Blade eut soudain la nausée. Il savait qu'il n'allait pas rester tapi dans l'ombre et les chardons et assister tranquillement à un viol collectif, quels que puissent en être les motifs. Il avança prudemment, presque en rampant tandis que les hommes dépouillaient la femme de ses derniers vêtements et la jetaient au sol. Blade savait qu'il ne pourrait que créer une brève diversion pour permettre à la femme de s'échapper. Mais ça devrait être possible, la surprise jouant en sa faveur.
Cependant, ses chances de surprise disparurent soudain quand la deuxième femme sortit de sa transe, se releva d'un bond et se précipita droit sur lui. Alors qu'elle courait sur le pont elle aperçut Blade qui se jetait dans les chardons. Elle s'arrêta net, poussa un hurlement de terreur et avant que Blade puisse faire un geste pour la retenir elle se jeta du haut du pont. Les assaillants, se retournant à son cri, virent aussi Blade. Deux d'entre eux levèrent leur lance et leur chef, qui s'apprêtait à tomber sur la première femme, se redressa vivement et se tourna vers le pont.
Blade comprit que, maintenant, son unique chance était de se rapprocher avant que les lanciers le transforment en hérisson, et puis de compter sur sa force et son adresse supérieures. Il fonça sur le chef en faisant tourbillonner sa masse au-dessus de sa tête et en hurlant à pleins poumons. Le chef fît un bond prodigieux en arrière, hors de portée des terribles moulinets de Blade. Un des autres qui attendait son tour près de la femme eut moins de chance. La barre de métal le frappa à la tempe et il fit un vol plané avant d'aller retomber à deux mètres de son point de départ. Son compagnon leva son épée, décrivant un arc scintillant, mais Blade la lui fit sauter de la main et au retour la masse lui fracassa le front.

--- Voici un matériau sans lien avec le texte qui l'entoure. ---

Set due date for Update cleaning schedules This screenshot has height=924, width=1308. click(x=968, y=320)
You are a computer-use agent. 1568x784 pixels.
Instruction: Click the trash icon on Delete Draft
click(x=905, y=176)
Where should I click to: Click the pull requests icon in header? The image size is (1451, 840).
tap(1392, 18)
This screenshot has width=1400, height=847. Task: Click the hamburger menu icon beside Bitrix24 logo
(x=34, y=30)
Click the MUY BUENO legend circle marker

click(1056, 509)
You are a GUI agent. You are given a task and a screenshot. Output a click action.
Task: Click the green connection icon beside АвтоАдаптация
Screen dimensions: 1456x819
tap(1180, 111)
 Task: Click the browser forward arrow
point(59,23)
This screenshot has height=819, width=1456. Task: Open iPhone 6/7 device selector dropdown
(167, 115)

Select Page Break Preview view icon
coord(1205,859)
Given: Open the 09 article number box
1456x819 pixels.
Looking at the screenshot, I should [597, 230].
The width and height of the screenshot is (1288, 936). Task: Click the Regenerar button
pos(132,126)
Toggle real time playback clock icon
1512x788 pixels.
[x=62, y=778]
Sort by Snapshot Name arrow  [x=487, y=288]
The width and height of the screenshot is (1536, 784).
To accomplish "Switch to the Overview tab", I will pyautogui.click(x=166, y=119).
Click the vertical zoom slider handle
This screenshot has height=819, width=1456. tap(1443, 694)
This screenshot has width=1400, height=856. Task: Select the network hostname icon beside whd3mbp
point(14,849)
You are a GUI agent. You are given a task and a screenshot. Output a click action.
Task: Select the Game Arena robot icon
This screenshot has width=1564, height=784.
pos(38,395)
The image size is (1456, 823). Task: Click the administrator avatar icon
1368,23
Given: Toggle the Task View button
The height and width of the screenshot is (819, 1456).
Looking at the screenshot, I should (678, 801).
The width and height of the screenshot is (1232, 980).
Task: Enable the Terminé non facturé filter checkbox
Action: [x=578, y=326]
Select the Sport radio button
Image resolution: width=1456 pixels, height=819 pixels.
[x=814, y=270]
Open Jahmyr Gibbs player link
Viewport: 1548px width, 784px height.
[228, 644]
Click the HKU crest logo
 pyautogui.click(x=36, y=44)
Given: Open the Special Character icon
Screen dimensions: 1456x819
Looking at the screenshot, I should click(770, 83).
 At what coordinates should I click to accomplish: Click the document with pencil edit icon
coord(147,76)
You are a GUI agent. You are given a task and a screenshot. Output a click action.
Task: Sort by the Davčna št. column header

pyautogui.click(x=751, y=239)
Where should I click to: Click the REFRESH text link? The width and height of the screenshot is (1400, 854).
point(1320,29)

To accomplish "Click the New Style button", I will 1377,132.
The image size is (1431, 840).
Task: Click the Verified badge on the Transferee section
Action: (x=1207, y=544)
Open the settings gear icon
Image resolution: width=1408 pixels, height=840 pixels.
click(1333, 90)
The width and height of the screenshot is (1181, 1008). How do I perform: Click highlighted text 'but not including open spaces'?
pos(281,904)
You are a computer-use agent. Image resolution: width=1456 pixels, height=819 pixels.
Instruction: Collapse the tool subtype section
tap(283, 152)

Pendant un instant, les autres sabreurs hésitèrent et reculèrent, laissant le champ libre aux lanciers. Mais ceux-là étaient plutôt découragés par la taille et la férocité de Blade et la rapidité avec laquelle il avait tué deux de leurs camarades. Et puis, en bondissant et en tourbillonnant ainsi, il présentait une cible difficile dans la lueur vacillante des torches. Blade sentit des lances passer près de son corps et de ses jambes et les entendit tomber bruyamment sur la chaussée.
Il rugit à la femme nue étendue sur le sol :
— Sauve-toi, imbécile!
Sans attendre de voir si elle obéissait ou si elle l'avait entendu, il chargea comme un taureau furieux, la masse tournoyant toujours dans une main, une épée arrachée à une de ses victimes étincelant dans l'autre.
Le premier sabreur s'avança, l'arme basse pour frapper de la pointe. Avec la masse, Blade brisa sans peine sa garde maladroite et, avec l'épée, il lui trancha la main. Un lancier suivit, tenant sa lance en biais, comme un bâton, prêt à bloquer, à parer ou à frapper. Mais il ne fut pas assez rapide pour Blade qui se fendit, fît baisser la lance et abattit la masse pour lui fracturer la clavicule.